The makers of Chrome seem to be saying that the issue has been fixed in Chrome since February, but as of this morning, the Poodle Test still showed Chrome as vulnerable. Firefox expects to have a fix in version 34, due Nov 25. In the meantime, according to the Forbes article, you can open about:config and change the setting security.tls.version.min to 1. This does cause Firefox to pass the test. Microsoft and Apple have not addressed the issue as of this writing. Internet Explorer does have an option to disable SSL 3.0 in its more recent versions (naturally set to "enabled" by default), but IE6 users are out in the cold; Safari users are vulnerable and must wait for a fix from Apple.

IE6? (Score: 1)

by zafiro17@pipedot.org on 2014-10-15 17:13 (#2TCW)
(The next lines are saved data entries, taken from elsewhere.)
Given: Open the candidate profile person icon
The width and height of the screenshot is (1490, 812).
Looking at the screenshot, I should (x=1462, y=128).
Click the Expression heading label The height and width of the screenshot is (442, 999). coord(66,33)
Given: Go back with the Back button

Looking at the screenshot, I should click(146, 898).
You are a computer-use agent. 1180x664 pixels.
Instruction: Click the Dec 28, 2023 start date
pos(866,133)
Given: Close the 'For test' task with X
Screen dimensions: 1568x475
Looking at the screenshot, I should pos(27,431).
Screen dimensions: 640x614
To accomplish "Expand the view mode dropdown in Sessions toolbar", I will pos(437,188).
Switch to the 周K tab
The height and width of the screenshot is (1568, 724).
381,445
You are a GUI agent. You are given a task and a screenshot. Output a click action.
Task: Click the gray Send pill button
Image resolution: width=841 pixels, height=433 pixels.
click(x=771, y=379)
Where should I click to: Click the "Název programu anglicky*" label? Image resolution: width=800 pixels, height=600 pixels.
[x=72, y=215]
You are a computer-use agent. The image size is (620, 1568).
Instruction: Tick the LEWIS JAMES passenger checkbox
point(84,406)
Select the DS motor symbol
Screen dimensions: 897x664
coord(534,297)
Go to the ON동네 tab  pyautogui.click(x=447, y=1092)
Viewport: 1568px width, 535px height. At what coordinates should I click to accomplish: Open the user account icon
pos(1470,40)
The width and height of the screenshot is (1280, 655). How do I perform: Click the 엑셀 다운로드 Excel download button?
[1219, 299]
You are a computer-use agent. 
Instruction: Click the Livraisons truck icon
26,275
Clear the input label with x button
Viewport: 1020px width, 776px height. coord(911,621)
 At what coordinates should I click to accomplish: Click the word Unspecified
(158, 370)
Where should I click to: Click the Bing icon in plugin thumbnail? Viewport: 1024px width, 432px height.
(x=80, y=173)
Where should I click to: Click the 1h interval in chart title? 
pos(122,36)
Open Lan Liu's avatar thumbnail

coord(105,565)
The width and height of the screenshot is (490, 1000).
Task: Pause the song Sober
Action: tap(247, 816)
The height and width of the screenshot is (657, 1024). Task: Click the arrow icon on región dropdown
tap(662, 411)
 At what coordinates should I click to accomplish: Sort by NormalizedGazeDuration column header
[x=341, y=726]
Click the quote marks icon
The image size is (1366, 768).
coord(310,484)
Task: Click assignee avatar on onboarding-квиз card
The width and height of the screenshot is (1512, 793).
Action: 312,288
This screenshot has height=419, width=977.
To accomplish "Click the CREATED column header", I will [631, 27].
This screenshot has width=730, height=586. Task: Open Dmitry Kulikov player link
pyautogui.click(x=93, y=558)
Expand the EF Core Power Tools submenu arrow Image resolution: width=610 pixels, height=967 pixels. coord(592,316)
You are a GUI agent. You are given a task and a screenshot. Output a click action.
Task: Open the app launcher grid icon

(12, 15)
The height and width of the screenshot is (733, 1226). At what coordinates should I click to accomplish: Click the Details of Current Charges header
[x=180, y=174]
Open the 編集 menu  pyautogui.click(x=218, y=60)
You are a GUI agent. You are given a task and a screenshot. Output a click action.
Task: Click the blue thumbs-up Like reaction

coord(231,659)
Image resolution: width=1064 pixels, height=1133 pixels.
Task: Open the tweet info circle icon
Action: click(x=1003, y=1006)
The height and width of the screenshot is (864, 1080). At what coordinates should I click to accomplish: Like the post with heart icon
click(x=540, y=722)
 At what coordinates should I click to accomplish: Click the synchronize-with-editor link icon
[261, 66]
IE6 users have been out in the cold for a long time now, and for more reasons than just this. I love old tech as much as the next guy, but browsing with an old browser is asking for trouble, and IE6 is very, very old. (too lazy to look it up, but it's got to be 10 years old at this point, if not more). Hell, even IE8 is considered too old now; Opera for Linux at 12 is considered abandon-ware (sniff sniff), and Konqueror while great for intranet/SFTP and the like, is too unsafe to take on line, it would seem. I know it chokes on some basic CSS, which is a bad sign.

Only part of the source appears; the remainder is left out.